> _SUPPLIED PASSAGE_:
[start]

I believe we find inspiration all around us, especially from the stories that we all have in us. My aim with the inspire your life podcast is to bring some of those real stories to light. Stories of my guests that resonate with you and me. It's by listening to these stories that we can be inspired and motivate ourselves to overcome, find a new path and rise even higher than we thought possible.

Joining me on the show today is another one of my Tasha 10. Colleagues, a newer a member actually, Matt Stone, and we're going to be talking about there is no such thing as a win lose. I'm sure you're gonna be quite interested in this everyone. So Matt is the CEO of behavioral iOS, a global agency that provides leaders with a proven method developed by none other than an MIT behavioral scientists for perorating the two most important ingredients for any company's success, that being trust and respect. Matt draws on such a broad experience of over 25 years as a business development professional entrepreneur, and a former practicing attorney. He brings a global perspective to all of his engagements, having spent over 15 years of his life living in Europe and Asia. And Matt says he's an irrepressible optimist who believes strongly that in the business of life, we all either win together, or we all lose together, everyone, which is so interesting, because we often hear about the win lose situation, the Win Win, or the lose lose, as you're suggesting, Matt and with that, that it is such a pleasure to welcome you to the Inspire life podcast today.

Matt Stone  2:35 
Oh, thank you so much. I'm delighted to be with you. I can't wait for this conversation

Arthi Rabikrisson  2:41 
Oh, absolutely and I know you are under the weather Matt thank you so much for bringing it to our chat today. I so appreciate that. Now, I have just given everyone the very high level bio to you. Let's get to know Matt a little bit more. Tell us more.

[end]

> _EXERCISE DETAILS_:
Reproduce word for word the stretch of the podcast transcript above that opens with the words containing "Arthi Rabikrisson  2:41" and closes with "Tell us more.".

> _DATA SHOWN_:
[start]

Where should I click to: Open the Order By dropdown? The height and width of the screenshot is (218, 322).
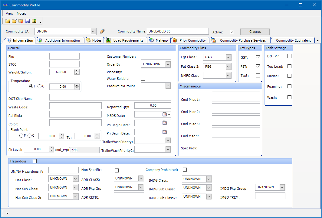click(x=168, y=64)
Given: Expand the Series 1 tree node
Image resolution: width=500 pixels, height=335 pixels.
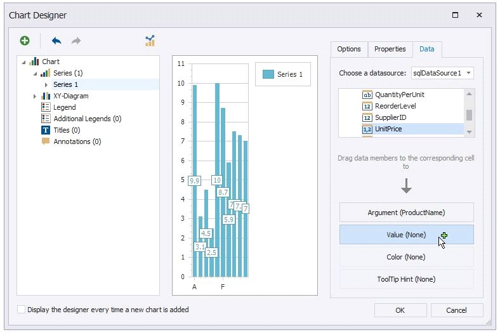Looking at the screenshot, I should click(x=46, y=85).
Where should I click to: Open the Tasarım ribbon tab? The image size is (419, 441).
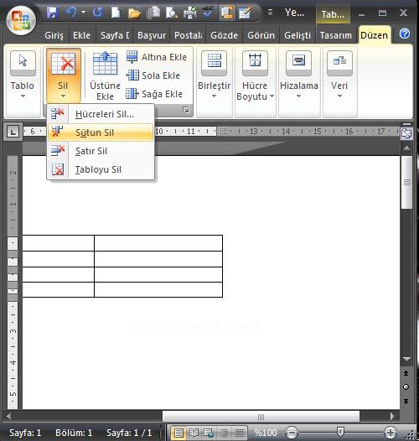(336, 35)
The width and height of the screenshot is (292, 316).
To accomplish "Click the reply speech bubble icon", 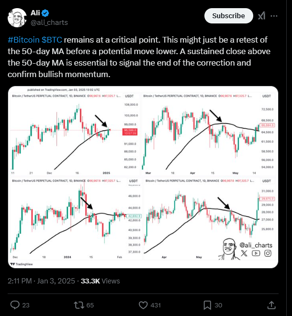I will click(15, 305).
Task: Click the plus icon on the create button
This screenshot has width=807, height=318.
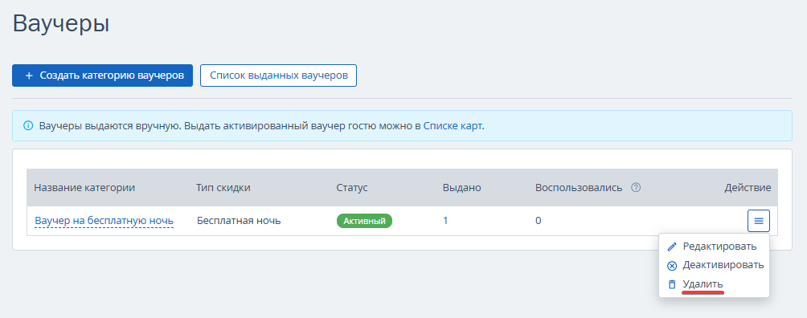Action: pyautogui.click(x=29, y=75)
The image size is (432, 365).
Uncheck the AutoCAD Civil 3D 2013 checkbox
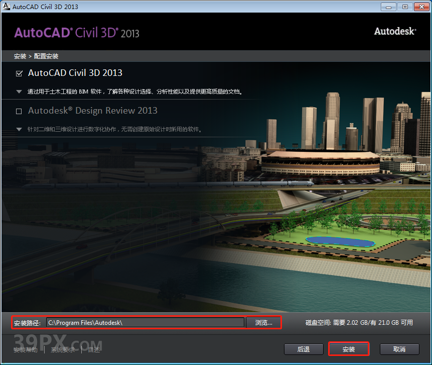point(19,73)
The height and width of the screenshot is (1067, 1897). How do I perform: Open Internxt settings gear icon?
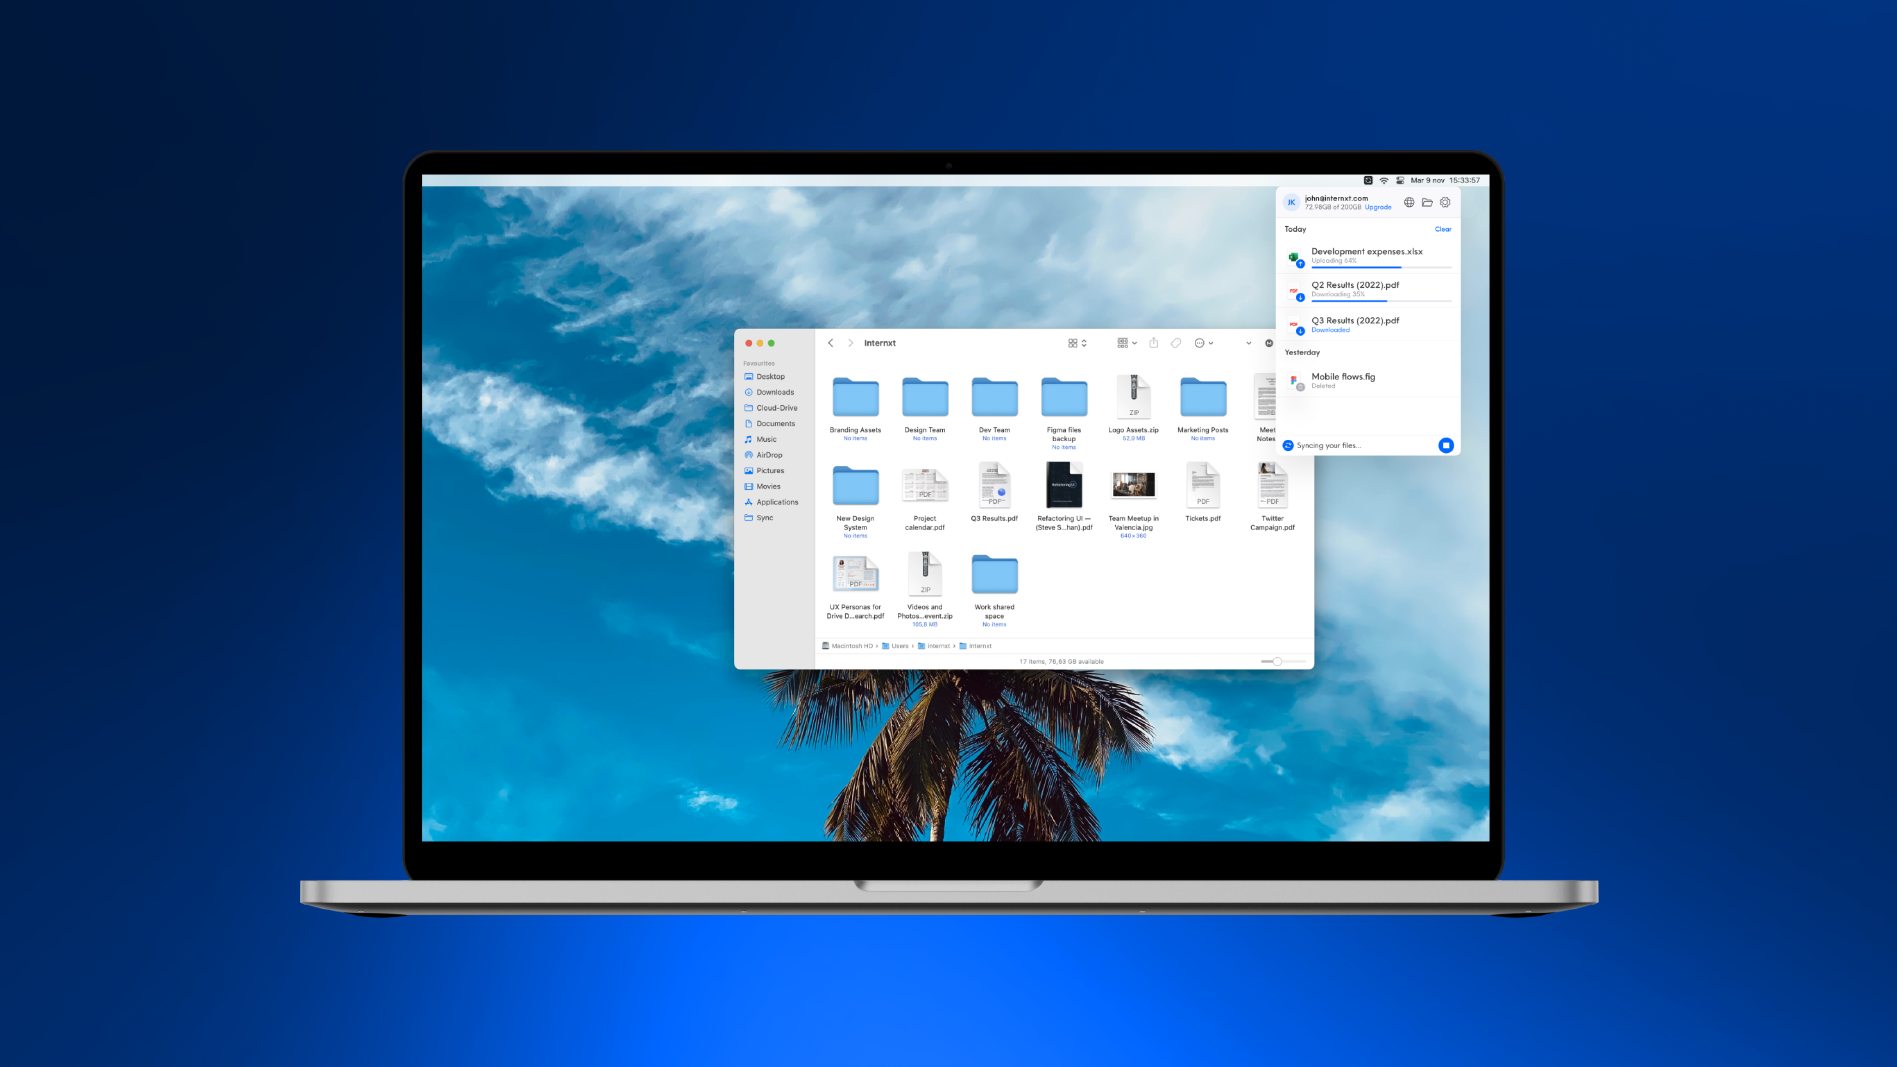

[end]

> _ANSWER BELOW_:
Arthi Rabikrisson  2:41 
Oh, absolutely and I know you are under the weather Matt thank you so much for bringing it to our chat today. I so appreciate that. Now, I have just given everyone the very high level bio to you. Let's get to know Matt a little bit more. Tell us more.